Advocates of the Universal Paid Leave Act say this alternative would make it harder for small businesses to participate, since big companies can afford to purchase large disability insurance plans. Councilmembers Grosso and Silverman also say this plan would lack an enforcement mechanism, and would be less efficient than a program administered by the city.

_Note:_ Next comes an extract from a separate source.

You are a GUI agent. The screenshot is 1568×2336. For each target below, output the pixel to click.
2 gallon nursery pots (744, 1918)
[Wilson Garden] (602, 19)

The D.C. City Council failed to vote on the paid leave bill before breaking for recess this past summer, but the odds that the council will vote on paid leave in some form look pretty good. Councilmembers recently tabled a fair-scheduling bill, largely because they didn’t want to overload employers with too many new costs at once. Just how progressive the final legislation will be remains to be seen, as the council is still making final changes to the bill. Paid leave supporters would like to see councilmembers adopt broader definitions of “family” to ensure that all sorts of important relationships would be covered, including parents, grandparents, siblings, and cohabitating partners. And advocates worry that D.C. residents who work outside the city, and those who work for the federal government, may also be excluded from coverage.
Nevertheless, if the city council does move forward with a new universal program, one that particularly addresses the needs of low-wage workers, it will mark a significant leap forward for paid leave, not just in the District but also across the country.